▸ Text and element pointing rows
※ ※ ※

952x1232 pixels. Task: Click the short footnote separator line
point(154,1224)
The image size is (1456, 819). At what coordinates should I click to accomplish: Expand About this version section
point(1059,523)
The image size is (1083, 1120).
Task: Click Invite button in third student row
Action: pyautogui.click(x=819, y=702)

※ ※ ※

▸ Short exercise
Select every line of the rows above that contains the string "size", and copy each one in full.

▸ Result of the task
The image size is (1456, 819). At what coordinates should I click to accomplish: Expand About this version section
The image size is (1083, 1120).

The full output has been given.